To reduce the overall price of a set, most manufacturers include smaller pot and pan sizes. I also spoke with several home cooks, including members of our own staff, who have used cookware sets for years. If you’re lusting after professional-looking stainless-steel cookware but don’t have the big bucks to shell out, this is the set for you.
As I emphasized in an earlier review of Made In cookware, a good nonstick set should offer the shapes and sizes needed for most standard home recipes. Ideally, most home cooks would own a 10-or-so-inch frying pan, a lidded sauté pan with a minimum capacity of three quarts, a smaller lidded saucepan gotham steel cookware sets and a large lidded stockpot. After extensive online research, I decided to compare some of the most popular nonstick surfaces—traditional PTFE, hard-anodized PTFE and ceramic—at a variety of price points. In total, I selected eight sets from well-known and well-regarded brands to test.
Since then, the brand has expanded their line to include nonstick and stainless steel pans, and, most recently, a bakeware line. Great Jones refreshingly forsakes the signature dusty shades of other DTC cookware brands in favor of vibrant colors and punchy patterns. The Yves Klein-esque blue Dutch oven is particularly eye-catching. Kendra is a fan of the Hot Dish, a groovy, 9-by-13-inch baking dish with angular sides and corners that make for perfectly-square pieces of snacking cake and lasagna.
The set’s only other skillet, a 10¼-inch skillet/sauté pan hybrid, is also on the small side. We like the Tramontina Gourmet 12-Piece Tri-Ply Clad Cookware Set for its even heat distribution, durable construction, and reasonable price. The Tramontina skillets produced perfectly brown chicken pieces with nice fond development, and the saucepans and stockpot simmered liquids without scorching. We found the wide handles on the cookware and the lids comfortable to hold.

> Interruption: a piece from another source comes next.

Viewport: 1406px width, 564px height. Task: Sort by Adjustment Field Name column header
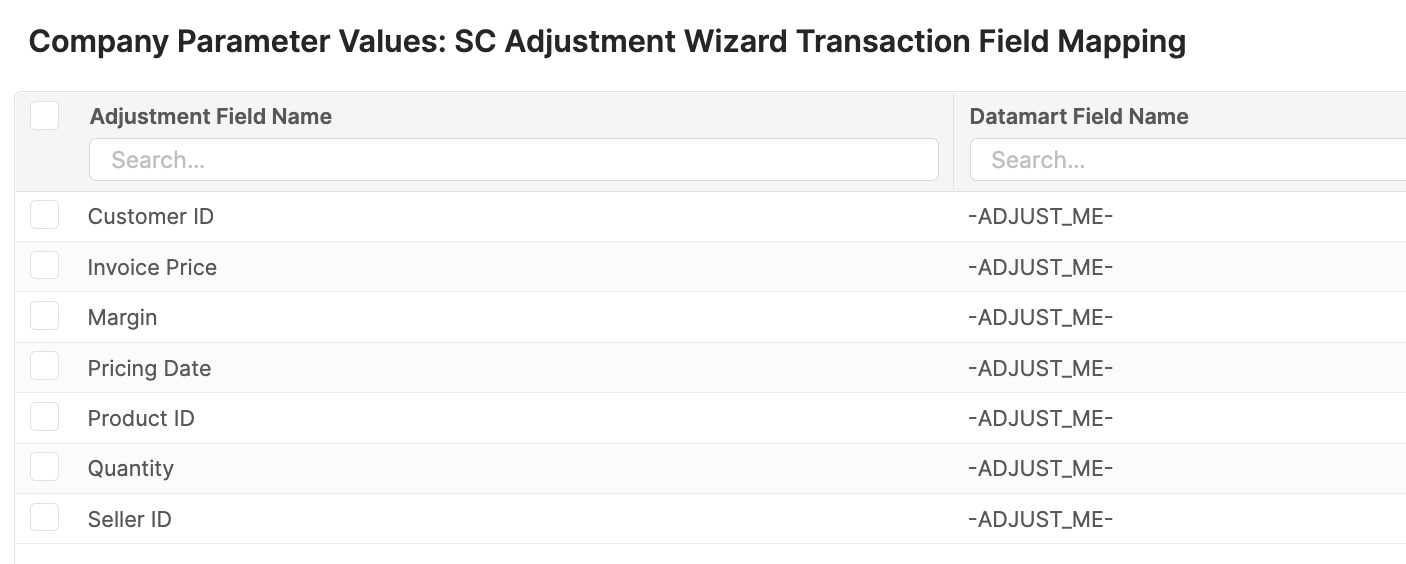click(x=211, y=117)
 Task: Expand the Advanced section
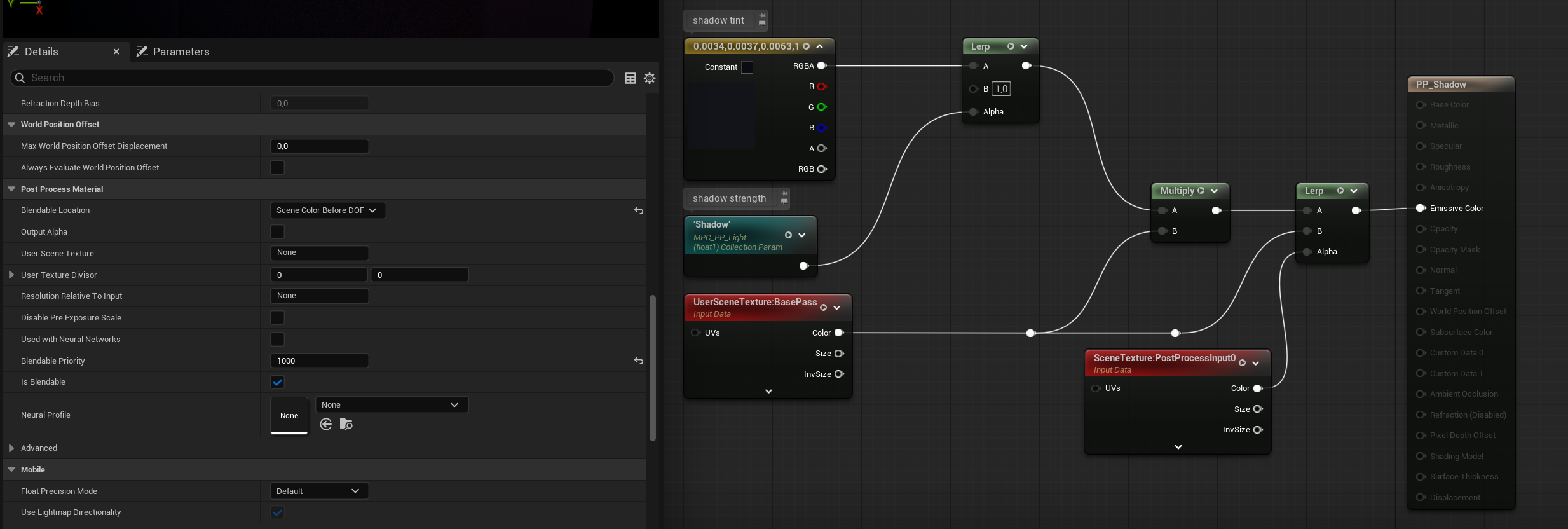coord(11,448)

Additionally, the set is made from recycled aluminum and reinforced with a wobble-free base for extra strength and even heat distribution. The first thing you must keep in mind is the required number of pieces. A cookware set typically comes with pieces like stockpots, saute pans, frying pans, saucepans, gotham steel cookware sets utensils, and stock pans. You can pick something with fewer pieces, according to your personal preference. Make sure to carefully look at what’s included in each cookware set, as many brands count lids as separate pieces and even count small utensils like spoons and spatulas as part of the set.
I’ve included a few picks for smaller sets in case you’re after frying pans only and not the whole cookware kit and kaboodle. I recommend having at least one nonstick skillet — either Teflon or ceramic — Cookware Sets for eggs and other sticky foods. That said, you’ll never be able to sear food using nonstick the way you can with other materials, so keep that in mind if you’re opting for a fully nonstick cookware set.

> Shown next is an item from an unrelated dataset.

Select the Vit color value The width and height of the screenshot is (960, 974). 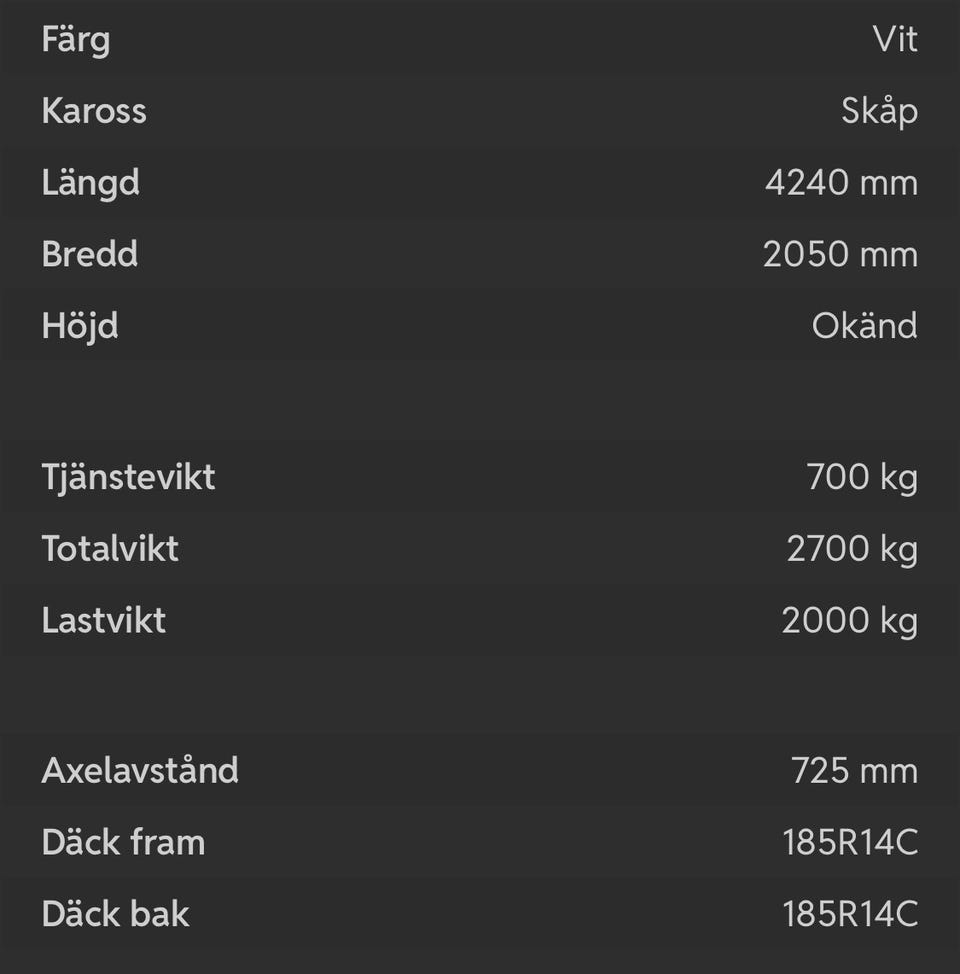click(x=894, y=40)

The Ostend 12 Pieces cookware set features drip-free rims and stay-cool handles for ease of use and extra safety while handling. If dinner normally consists of pasta and soups this clever set is perfect for your one-pot lifestyle! We love that the tops lay flat and that everything stacks with ease. You can even remove or add the pot handles if your kitchen is low on storage space.
Don’t preheat an empty pan to help avoid reaching high temperatures. In general, you can use higher heat with hard-anodized than traditional aluminum, whereas ceramic can only handle low to medium heat. And if you plan to use your cookware in the oven at any point, keep the manufacturers’ suggested temperatures in mind, as they vary widely. (Most recipes will call for the 375 to 450 degree range.) Lastly, keep in mind that almost all brands will warn not to use nonstick sprays which may ruin the interior surface.
We also tested the Hestan 12.5″ Probond Forged Stainless Steel Skillet, but it discolored and warped the first time we used it. So we decided not to test the Professional Clad Stainless Steel 10-piece Ultimate Set. The Thomas Keller Insignia 7-Piece Cookware Set has only two universal pot lids and is quite expensive, even at its reduced price of $900 . We think anyone would be happier with the All-Clad set we recommend, which costs significantly less. We did our best to avoid sets that aren’t fully clad (meaning the aluminum core doesn’t extend up the sides of the cookware), since the sides of the pan are prone to scorching.